I've heard two differing opinions: one says to add the paraffin, another
says I don't need it. Which is right?
Thanks in advance,
Nancy Martin
Oklahoma

-----Original Message-----
From: cookinginthedark-bounces at acbradio.org
[mailto:cookinginthedark-bounces at acbradio.org] On Behalf Of Nicole Massey
Sent: Saturday, February 04, 2012 12:23 PM
To: cookinginthedark at acbradio.org; 'Lois'
Subject: Re: [CnD] Some suggestions

Yep, or junior mints would work too. In fact there's probably a few candies
that would work for this, like heath bars. It probably needs to be a thinner
candy bar.

Now I'm thinking about this with a layer of Hershey's Cookies & Cream white
chocolate candy bars in it. Mmmmm.

-----Original Message-----
From: cookinginthedark-bounces at acbradio.org
[mailto:cookinginthedark-bounces at acbradio.org] On Behalf Of Lois
Sent: Saturday, February 04, 2012 12:18 PM
To: cookinginthedark at acbradio.org
Subject: Re: [CnD] Some suggestions

How about pepperment paddies? Put half of the brownie mix in a pan then put
pepperment paddies on it and then the rest of the brownie mix and then cook
it.

Lois
  ----- Original Message ----- 
  From: Nicole Massey 
  To: cookinginthedark at acbradio.org ; 'Rhonda Scott' 
  Sent: Saturday, February 04, 2012 11:57 AM
  Subject: Re: [CnD] Some suggestions


  I'd think that dried cherries, raisins, or other dried fruit might be an
  interesting thing to add, too. Chocolate, white chocolate, or peanut
butter
  chips might be interesting, and mini-marshmallows might be good too,
  especially if you put half the mix in the pan put in a layer of them, then
  the other half of the mix. And let's not forget caramel.
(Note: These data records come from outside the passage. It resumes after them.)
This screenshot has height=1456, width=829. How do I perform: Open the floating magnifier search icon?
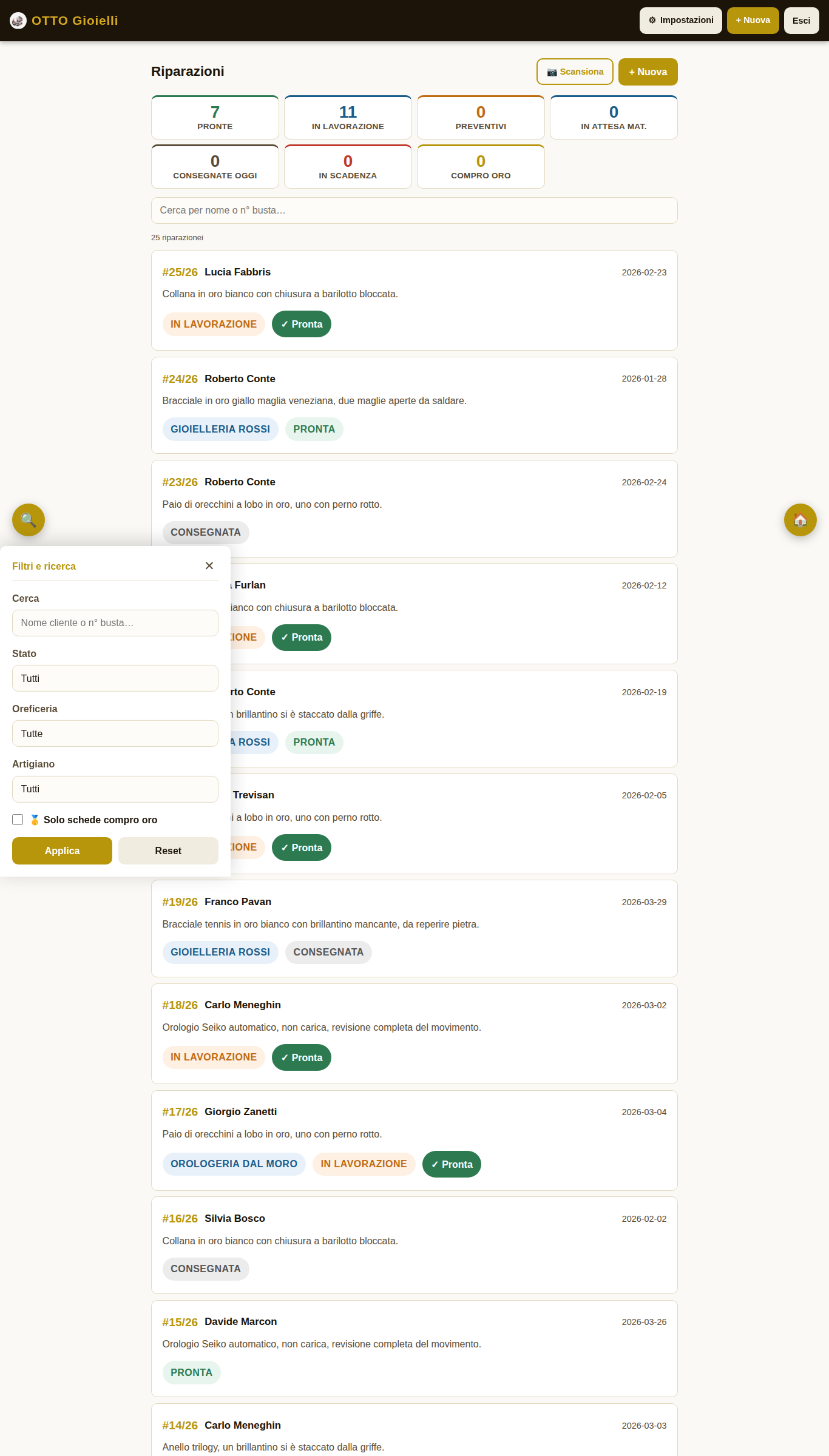coord(28,520)
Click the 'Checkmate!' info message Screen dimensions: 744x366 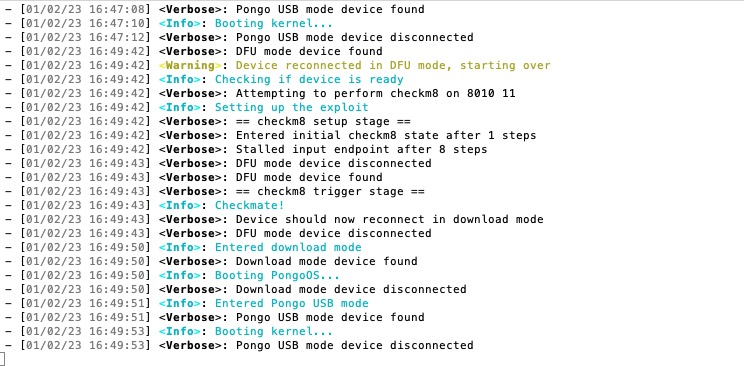pos(250,205)
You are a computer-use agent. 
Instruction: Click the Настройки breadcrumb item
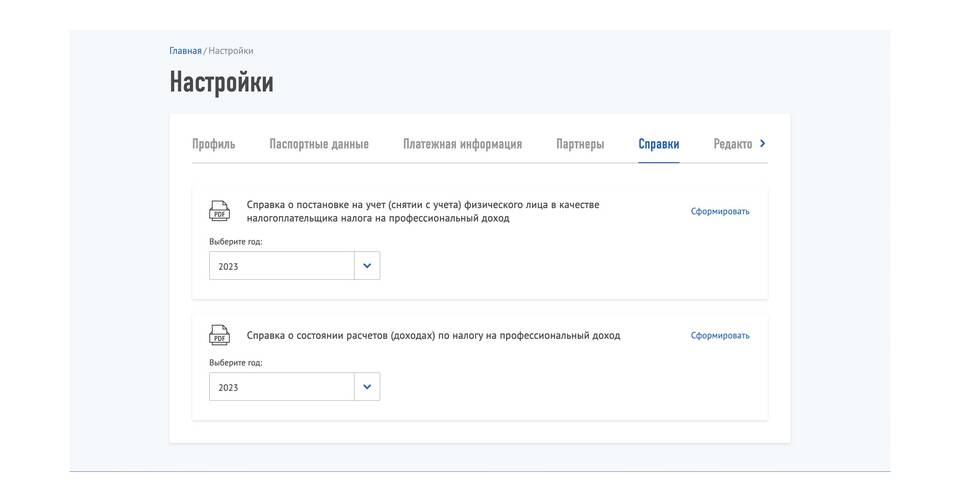[231, 51]
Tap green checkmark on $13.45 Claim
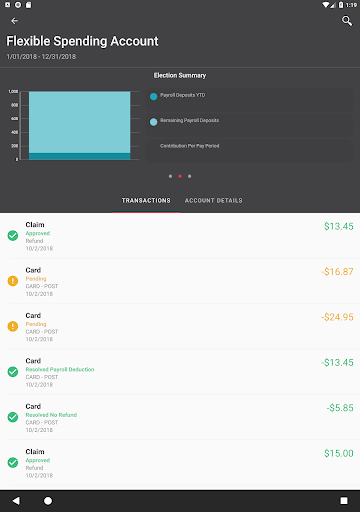 pyautogui.click(x=13, y=236)
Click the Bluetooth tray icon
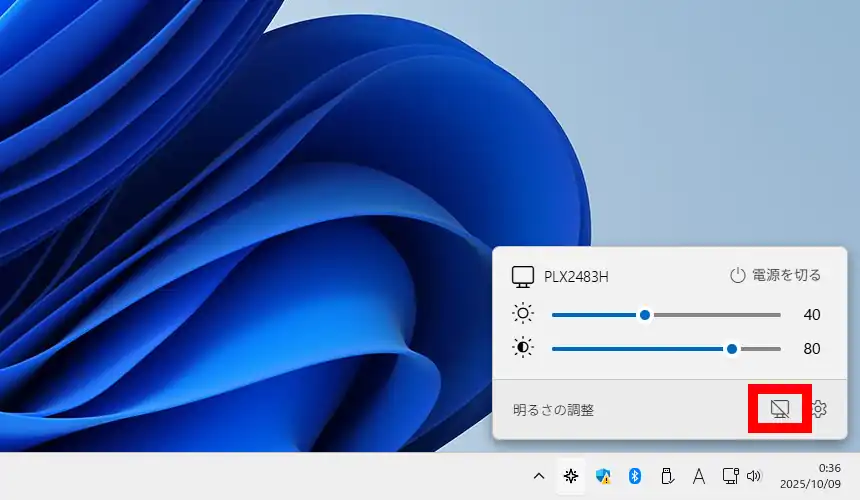This screenshot has width=860, height=500. click(x=634, y=476)
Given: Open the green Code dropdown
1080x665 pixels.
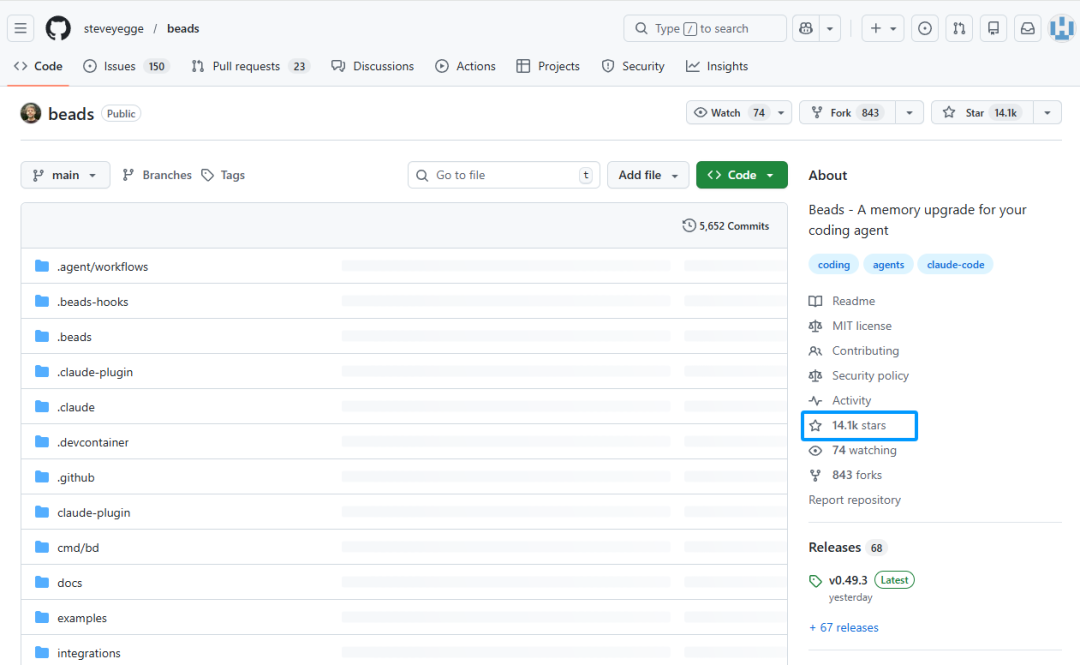Looking at the screenshot, I should 741,175.
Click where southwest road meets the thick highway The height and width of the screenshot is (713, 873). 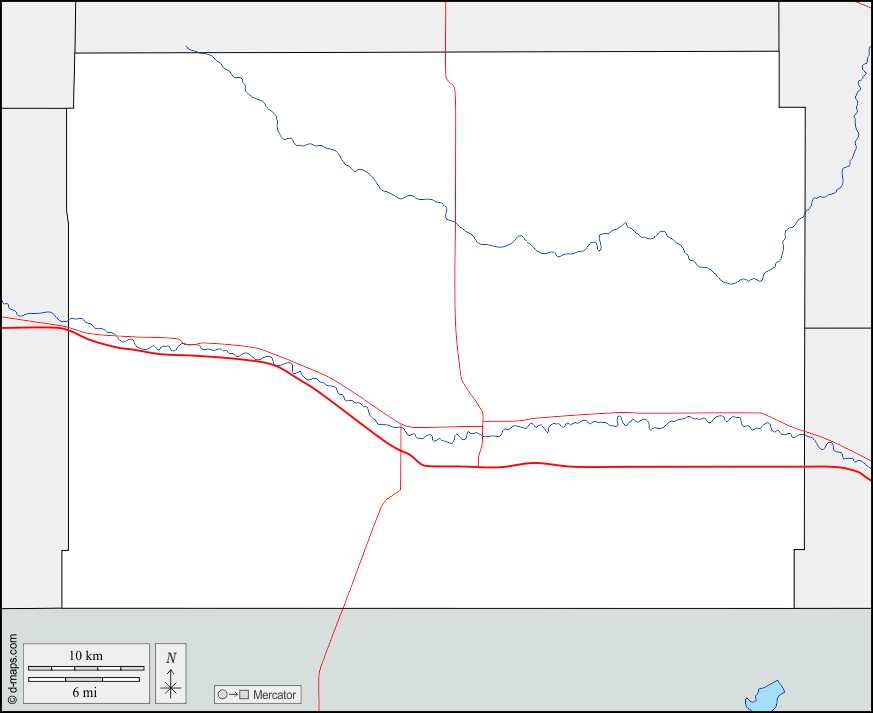401,450
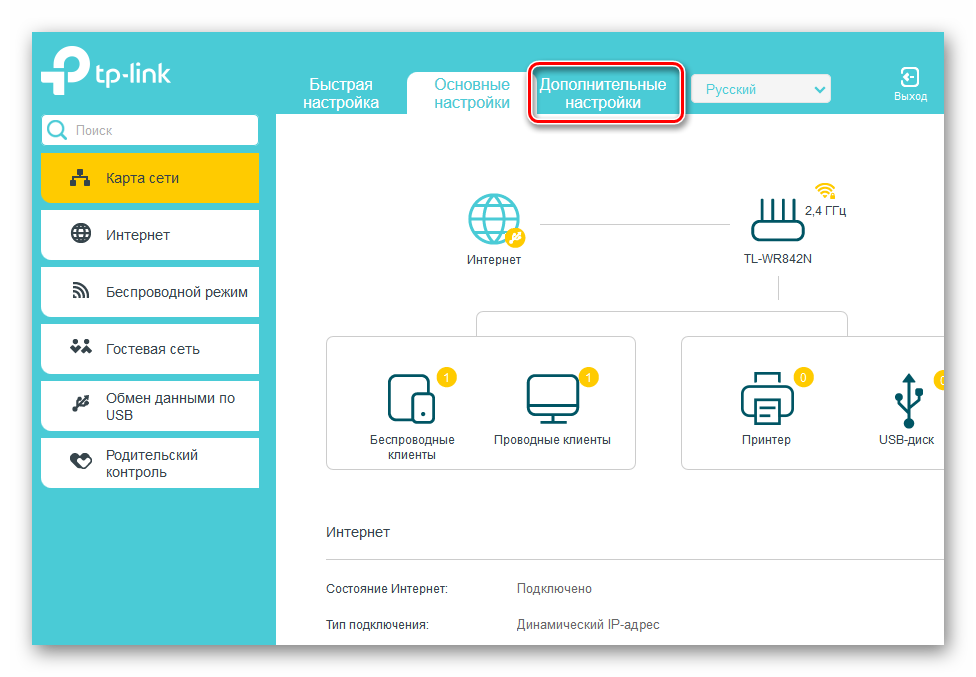The height and width of the screenshot is (677, 976).
Task: Click the Выход logout icon
Action: click(x=910, y=78)
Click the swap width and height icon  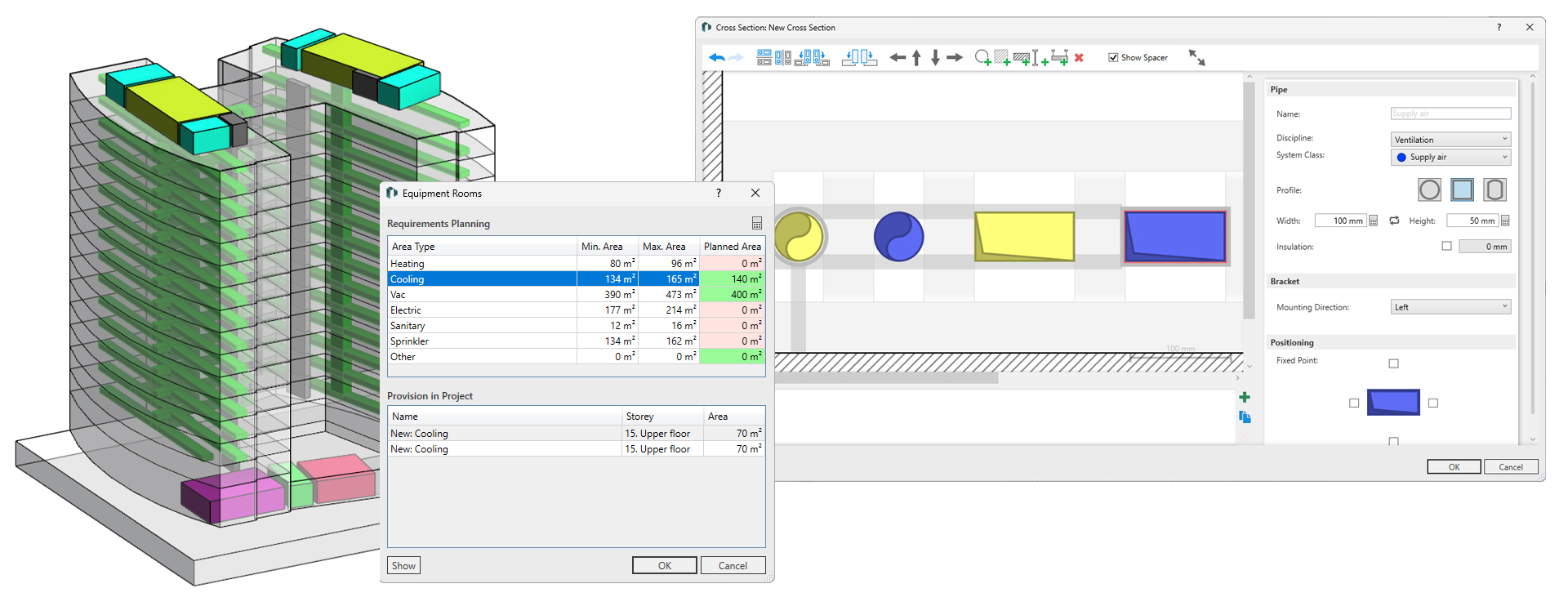(1394, 221)
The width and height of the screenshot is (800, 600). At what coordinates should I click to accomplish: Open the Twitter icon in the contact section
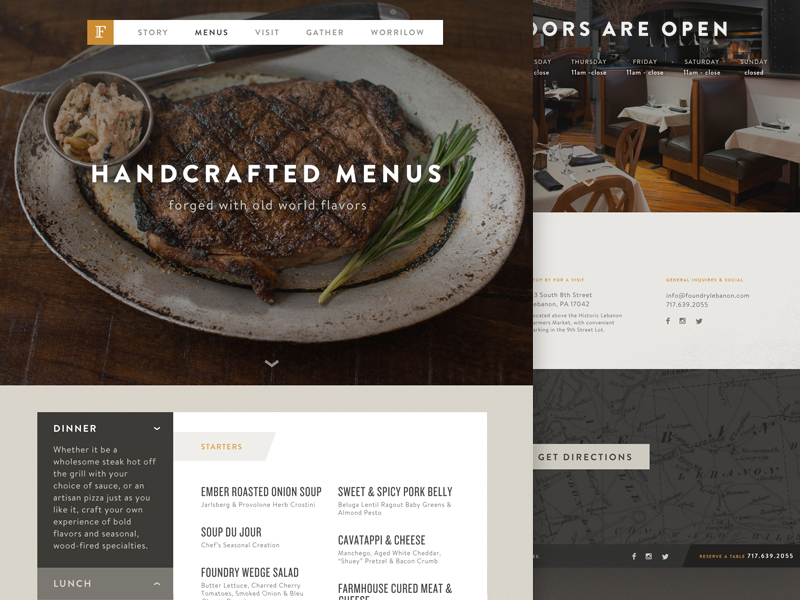tap(699, 321)
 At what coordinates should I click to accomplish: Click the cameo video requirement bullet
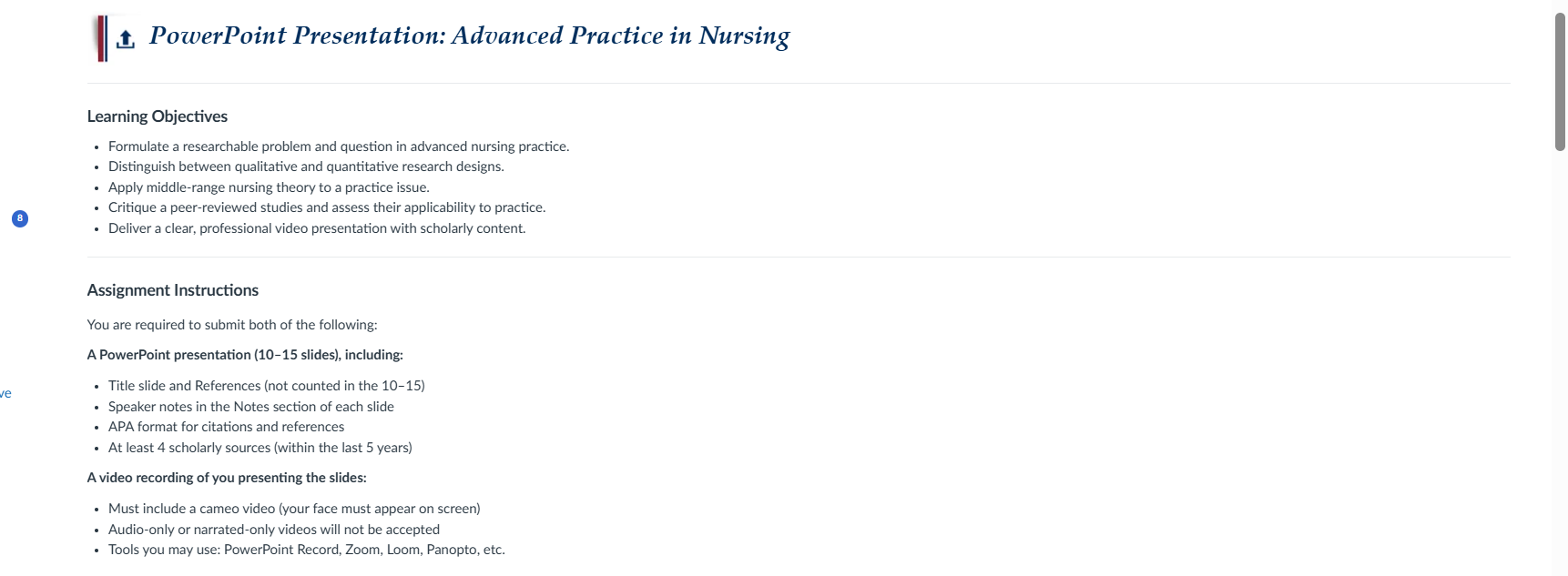point(294,509)
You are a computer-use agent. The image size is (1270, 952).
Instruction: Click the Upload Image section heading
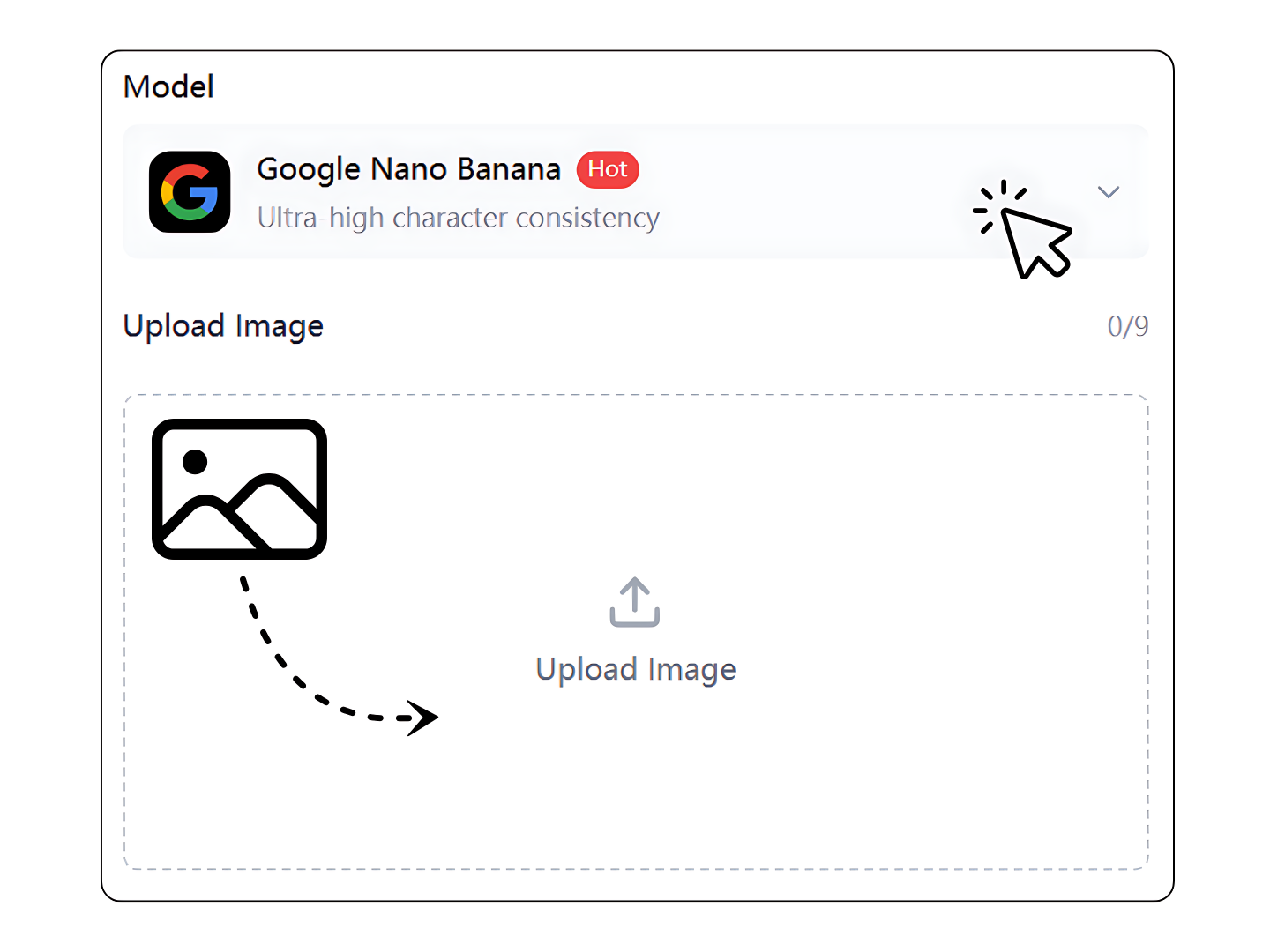[223, 326]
  -----Original Message-----
  From: cookinginthedark-bounces at acbradio.org
  [mailto:cookinginthedark-bounces at acbradio.org] On Behalf Of Rhonda Scott
  Sent: Saturday, February 04, 2012 11:48 AM
  To: cookinginthedark at acbradio.org
  Subject: Re: [CnD] Some suggestions

  Hi Allison,

  I don't have the article you asked for, but have added nuts and chocolate 
  chips to brownie mixes before to make them tastier. I have also mixed in 
  half a cup of peanut butter before.

  Rhonda

  ----- Original Message ----- 
  From: "Allison Fallin" <afallin at cox.net>
  To: <cookinginthedark at acbradio.org>
  Sent: Thursday, February 02, 2012 8:13 PM
  Subject: [CnD] Some suggestions


  Hello,
  I have a box of brownie  mix and want to make the brownies a little more
  special to take to a church lunch.  I remember reading an article
somewhere
  with suggestions for additions  to brownies.  Does anyone have it?